> **YOUR TASK**:
Reproduce the records exactly, from the line containing "This screenshot has height=497, width=1111." through the line containing "Click the Pedidos", both included.

-- START OF DATASET ENTRIES --

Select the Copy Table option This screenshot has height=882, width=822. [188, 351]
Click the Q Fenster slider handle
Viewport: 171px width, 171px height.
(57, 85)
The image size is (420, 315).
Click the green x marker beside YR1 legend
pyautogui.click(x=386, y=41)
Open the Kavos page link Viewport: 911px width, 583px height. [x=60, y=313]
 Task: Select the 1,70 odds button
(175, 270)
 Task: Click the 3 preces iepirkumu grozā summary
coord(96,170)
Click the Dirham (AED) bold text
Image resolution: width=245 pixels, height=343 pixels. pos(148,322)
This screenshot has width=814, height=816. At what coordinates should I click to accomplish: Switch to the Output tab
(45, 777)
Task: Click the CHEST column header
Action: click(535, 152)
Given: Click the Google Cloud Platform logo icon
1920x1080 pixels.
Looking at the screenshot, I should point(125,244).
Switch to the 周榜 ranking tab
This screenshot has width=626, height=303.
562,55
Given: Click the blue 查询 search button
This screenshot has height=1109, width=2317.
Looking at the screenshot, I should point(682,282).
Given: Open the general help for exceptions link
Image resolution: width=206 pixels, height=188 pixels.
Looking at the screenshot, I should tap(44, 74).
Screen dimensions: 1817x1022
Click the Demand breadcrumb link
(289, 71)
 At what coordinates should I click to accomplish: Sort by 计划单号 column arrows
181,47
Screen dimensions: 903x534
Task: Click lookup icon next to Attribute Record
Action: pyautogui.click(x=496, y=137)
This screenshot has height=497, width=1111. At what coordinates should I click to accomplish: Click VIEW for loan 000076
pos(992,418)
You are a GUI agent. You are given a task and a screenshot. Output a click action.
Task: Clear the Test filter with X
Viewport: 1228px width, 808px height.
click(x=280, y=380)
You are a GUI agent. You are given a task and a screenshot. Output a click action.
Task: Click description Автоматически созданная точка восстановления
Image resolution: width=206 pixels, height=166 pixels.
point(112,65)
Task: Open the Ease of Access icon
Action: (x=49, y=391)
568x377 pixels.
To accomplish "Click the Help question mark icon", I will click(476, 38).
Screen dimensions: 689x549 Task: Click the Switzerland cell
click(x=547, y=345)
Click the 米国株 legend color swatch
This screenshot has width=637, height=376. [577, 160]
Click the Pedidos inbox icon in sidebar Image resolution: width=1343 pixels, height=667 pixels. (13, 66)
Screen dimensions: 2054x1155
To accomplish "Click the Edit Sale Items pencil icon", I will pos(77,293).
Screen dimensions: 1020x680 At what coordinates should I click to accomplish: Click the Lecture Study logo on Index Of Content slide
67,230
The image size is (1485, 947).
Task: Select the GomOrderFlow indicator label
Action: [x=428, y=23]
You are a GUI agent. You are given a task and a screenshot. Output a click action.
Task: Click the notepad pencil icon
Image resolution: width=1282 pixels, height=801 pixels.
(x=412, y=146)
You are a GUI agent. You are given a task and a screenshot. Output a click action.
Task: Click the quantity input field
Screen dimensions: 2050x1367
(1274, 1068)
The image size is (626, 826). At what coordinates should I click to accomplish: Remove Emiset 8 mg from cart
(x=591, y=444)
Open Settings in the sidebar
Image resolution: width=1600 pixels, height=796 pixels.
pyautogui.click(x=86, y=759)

-- END OF DATASET ENTRIES --

> **CORRECT OUTPUT**:
This screenshot has height=497, width=1111. At what coordinates should I click to accomplish: Click VIEW for loan 000076
pos(992,418)
You are a GUI agent. You are given a task and a screenshot. Output a click action.
Task: Clear the Test filter with X
Viewport: 1228px width, 808px height.
click(x=280, y=380)
You are a GUI agent. You are given a task and a screenshot. Output a click action.
Task: Click description Автоматически созданная точка восстановления
Image resolution: width=206 pixels, height=166 pixels.
point(112,65)
Task: Open the Ease of Access icon
Action: (x=49, y=391)
568x377 pixels.
To accomplish "Click the Help question mark icon", I will click(476, 38).
Screen dimensions: 689x549 Task: Click the Switzerland cell
click(x=547, y=345)
Click the 米国株 legend color swatch
This screenshot has width=637, height=376. [577, 160]
Click the Pedidos inbox icon in sidebar Image resolution: width=1343 pixels, height=667 pixels. (13, 66)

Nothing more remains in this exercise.